Exercise aim: Transcribe word for word everything in the listing below, from the line containing "coordinates (36, 95)." down to the listing's final line.

Data to use:
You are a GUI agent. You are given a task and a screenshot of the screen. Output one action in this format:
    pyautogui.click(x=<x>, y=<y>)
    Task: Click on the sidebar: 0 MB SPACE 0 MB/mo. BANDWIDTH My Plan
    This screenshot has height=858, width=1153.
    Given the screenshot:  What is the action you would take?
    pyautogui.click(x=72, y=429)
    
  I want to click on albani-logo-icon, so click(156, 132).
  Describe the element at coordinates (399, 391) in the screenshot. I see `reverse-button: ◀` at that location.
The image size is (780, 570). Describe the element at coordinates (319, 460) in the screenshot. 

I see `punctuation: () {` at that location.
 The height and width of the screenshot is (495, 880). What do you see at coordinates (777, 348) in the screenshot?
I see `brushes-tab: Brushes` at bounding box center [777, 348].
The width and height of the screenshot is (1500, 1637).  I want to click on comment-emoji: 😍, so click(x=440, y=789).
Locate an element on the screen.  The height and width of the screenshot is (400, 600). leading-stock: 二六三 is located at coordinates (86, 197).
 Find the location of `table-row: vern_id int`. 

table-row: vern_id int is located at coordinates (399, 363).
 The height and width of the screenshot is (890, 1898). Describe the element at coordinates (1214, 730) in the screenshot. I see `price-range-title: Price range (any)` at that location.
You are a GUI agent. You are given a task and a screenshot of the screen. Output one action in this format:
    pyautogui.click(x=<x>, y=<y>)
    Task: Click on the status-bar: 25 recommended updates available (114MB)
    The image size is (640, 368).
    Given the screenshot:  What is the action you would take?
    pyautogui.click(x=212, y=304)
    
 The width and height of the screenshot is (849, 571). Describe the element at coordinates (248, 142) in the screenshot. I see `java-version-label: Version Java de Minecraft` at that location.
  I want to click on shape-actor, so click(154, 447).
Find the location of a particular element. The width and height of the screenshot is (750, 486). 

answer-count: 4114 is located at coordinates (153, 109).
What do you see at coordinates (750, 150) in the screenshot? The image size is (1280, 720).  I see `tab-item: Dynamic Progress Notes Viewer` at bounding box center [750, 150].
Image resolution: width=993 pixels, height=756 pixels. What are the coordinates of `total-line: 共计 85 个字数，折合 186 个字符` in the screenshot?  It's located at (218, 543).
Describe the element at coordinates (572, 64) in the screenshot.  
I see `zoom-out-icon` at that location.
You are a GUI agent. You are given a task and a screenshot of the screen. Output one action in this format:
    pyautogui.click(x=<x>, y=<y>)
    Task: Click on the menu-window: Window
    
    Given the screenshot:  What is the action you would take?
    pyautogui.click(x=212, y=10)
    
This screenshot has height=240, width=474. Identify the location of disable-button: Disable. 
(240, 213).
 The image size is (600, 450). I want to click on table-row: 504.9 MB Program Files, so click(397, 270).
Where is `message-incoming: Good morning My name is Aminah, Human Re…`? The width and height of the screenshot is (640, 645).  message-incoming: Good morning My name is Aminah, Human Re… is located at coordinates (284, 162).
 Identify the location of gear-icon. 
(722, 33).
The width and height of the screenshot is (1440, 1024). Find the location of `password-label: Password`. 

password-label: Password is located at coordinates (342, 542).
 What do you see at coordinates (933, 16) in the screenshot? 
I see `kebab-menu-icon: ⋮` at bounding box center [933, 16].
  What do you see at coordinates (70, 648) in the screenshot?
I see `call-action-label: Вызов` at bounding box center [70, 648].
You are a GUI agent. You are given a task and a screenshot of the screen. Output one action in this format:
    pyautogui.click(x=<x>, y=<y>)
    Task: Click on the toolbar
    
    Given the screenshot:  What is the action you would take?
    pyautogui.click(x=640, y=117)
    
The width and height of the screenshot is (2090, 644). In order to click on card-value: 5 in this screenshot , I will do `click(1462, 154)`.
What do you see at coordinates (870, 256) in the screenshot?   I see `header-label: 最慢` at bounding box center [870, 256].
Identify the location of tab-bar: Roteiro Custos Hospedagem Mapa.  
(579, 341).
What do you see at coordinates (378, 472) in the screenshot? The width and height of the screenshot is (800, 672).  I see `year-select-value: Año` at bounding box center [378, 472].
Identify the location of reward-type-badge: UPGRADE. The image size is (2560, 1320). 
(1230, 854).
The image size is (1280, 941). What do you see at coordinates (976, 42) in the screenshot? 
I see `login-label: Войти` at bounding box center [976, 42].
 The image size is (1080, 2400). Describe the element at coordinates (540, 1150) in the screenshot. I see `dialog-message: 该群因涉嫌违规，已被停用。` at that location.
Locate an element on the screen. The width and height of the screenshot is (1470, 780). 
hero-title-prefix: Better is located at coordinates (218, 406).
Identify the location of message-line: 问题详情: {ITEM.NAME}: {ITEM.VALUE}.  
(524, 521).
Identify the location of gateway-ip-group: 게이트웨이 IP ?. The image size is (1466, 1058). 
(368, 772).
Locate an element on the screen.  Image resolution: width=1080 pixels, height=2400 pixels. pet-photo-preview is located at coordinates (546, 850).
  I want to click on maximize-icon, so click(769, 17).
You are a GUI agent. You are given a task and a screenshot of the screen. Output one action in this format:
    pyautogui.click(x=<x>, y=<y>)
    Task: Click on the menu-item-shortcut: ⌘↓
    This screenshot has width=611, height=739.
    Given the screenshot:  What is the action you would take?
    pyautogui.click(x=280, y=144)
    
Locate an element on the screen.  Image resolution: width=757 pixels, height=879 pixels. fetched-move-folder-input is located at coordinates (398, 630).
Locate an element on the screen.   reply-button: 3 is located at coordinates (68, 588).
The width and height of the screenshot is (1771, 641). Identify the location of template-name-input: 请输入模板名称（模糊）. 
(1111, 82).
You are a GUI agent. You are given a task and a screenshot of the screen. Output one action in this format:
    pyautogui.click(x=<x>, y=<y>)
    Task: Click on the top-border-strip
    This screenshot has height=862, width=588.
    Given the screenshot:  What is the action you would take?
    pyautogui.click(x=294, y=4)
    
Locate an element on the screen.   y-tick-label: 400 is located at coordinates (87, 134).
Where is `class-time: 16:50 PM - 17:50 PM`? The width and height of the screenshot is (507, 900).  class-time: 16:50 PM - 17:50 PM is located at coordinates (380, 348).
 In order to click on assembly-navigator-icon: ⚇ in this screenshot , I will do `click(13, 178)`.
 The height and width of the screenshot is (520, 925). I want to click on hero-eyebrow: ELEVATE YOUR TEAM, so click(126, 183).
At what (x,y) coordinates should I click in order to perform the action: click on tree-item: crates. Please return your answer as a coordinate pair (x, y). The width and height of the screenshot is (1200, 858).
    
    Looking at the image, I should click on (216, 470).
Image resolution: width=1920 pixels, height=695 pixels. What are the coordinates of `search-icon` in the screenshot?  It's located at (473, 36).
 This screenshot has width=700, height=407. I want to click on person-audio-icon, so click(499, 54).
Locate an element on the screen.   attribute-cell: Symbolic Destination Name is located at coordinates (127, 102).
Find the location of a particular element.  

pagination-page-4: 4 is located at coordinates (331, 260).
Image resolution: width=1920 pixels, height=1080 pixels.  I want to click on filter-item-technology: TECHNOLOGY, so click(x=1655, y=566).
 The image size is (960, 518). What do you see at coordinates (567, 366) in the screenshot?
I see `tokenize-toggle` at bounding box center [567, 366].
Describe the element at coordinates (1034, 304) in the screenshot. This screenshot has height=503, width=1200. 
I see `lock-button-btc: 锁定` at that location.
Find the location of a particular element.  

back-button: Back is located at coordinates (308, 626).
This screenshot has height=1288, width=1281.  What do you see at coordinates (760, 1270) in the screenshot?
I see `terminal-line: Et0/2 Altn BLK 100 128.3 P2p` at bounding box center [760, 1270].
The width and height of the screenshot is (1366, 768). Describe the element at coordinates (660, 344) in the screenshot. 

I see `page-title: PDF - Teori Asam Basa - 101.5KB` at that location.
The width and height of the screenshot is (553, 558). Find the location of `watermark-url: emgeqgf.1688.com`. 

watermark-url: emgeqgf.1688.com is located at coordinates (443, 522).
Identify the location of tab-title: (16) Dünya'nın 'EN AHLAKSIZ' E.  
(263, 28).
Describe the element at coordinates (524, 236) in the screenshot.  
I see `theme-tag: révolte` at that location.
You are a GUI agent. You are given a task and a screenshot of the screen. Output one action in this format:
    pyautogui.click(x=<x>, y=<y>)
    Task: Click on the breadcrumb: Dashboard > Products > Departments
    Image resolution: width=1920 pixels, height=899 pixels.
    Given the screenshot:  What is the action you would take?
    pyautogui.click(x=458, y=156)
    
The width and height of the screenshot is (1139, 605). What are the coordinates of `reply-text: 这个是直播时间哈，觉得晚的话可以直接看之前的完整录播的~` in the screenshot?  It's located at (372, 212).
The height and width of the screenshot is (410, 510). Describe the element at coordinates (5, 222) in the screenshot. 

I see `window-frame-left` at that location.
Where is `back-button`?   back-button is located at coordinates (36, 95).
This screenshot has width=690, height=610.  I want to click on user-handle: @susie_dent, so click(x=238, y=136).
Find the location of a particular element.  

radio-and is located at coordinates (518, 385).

Reply:
Where is `back-button`?   back-button is located at coordinates (36, 95).
This screenshot has width=690, height=610.  I want to click on user-handle: @susie_dent, so click(x=238, y=136).
Find the location of a particular element.  

radio-and is located at coordinates (518, 385).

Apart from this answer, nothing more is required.